◆ Work to be completed: Count the lines in the data below that contain the word "should". Give only the number.

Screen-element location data
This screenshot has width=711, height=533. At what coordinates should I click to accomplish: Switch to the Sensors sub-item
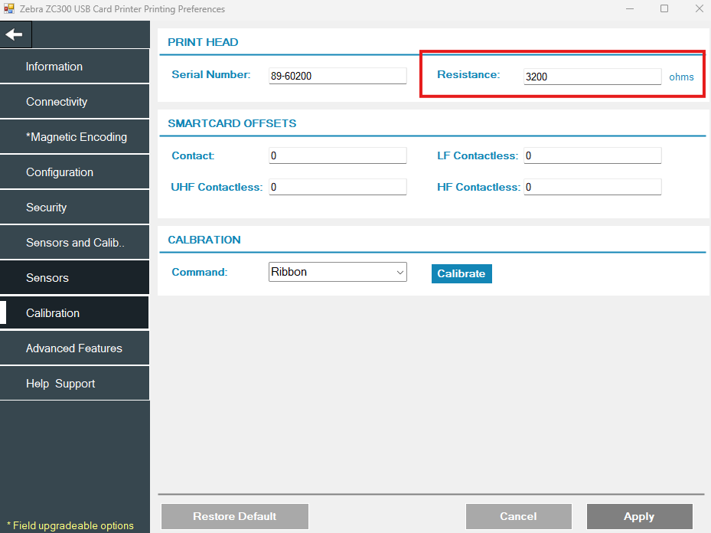(x=74, y=278)
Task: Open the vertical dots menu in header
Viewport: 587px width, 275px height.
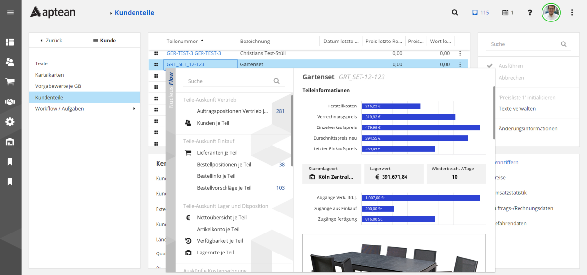Action: 572,13
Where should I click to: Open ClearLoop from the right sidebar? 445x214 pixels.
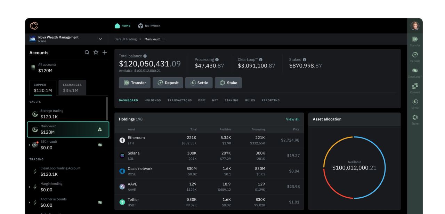[x=415, y=70]
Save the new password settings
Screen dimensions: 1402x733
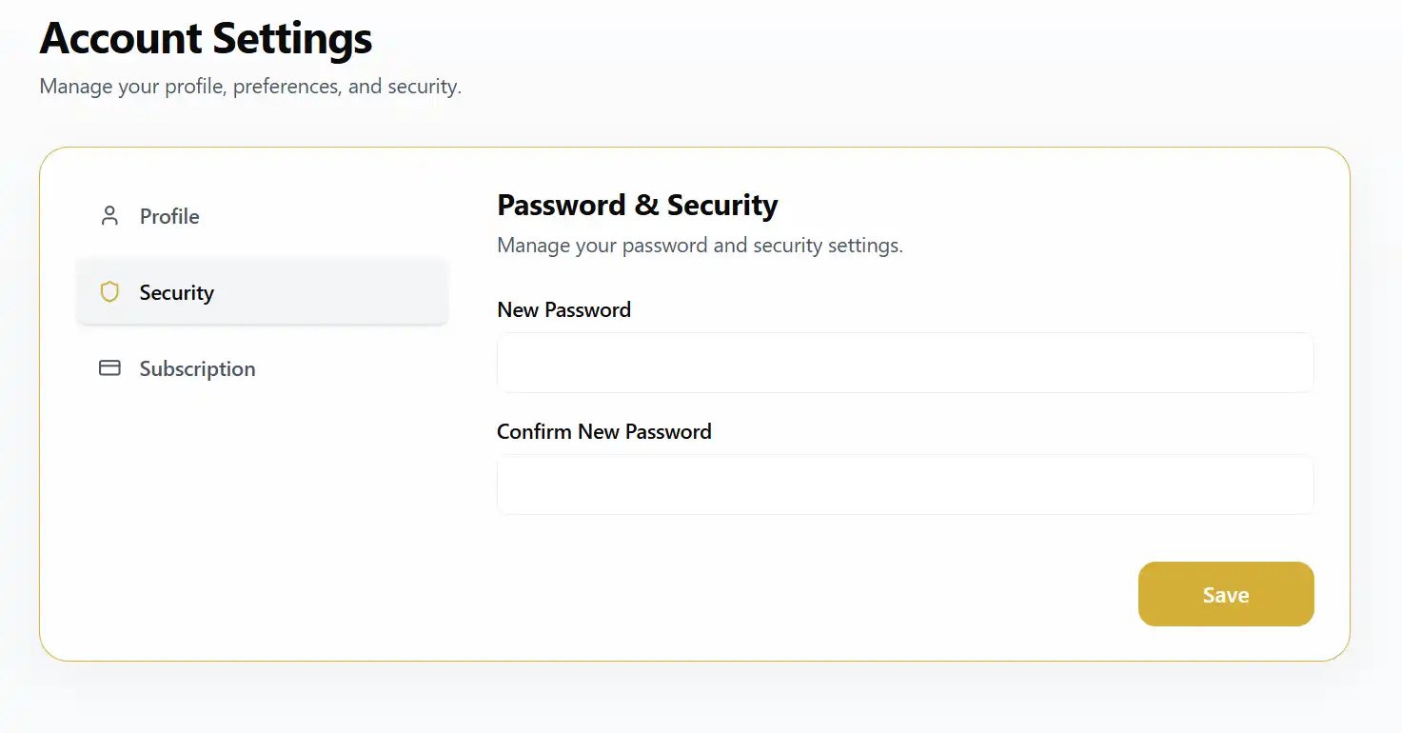(x=1225, y=594)
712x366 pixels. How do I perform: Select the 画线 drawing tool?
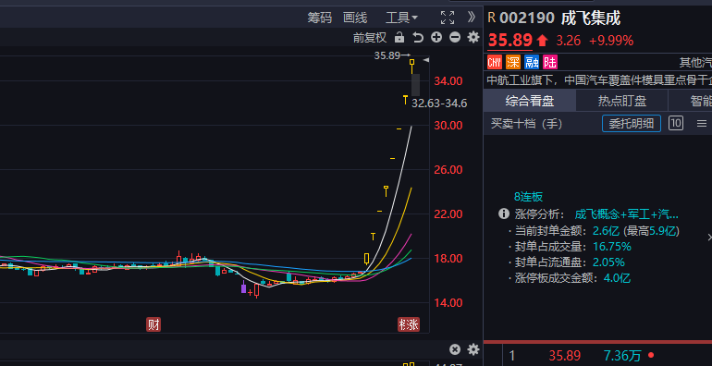[x=355, y=18]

◆ Full response: 2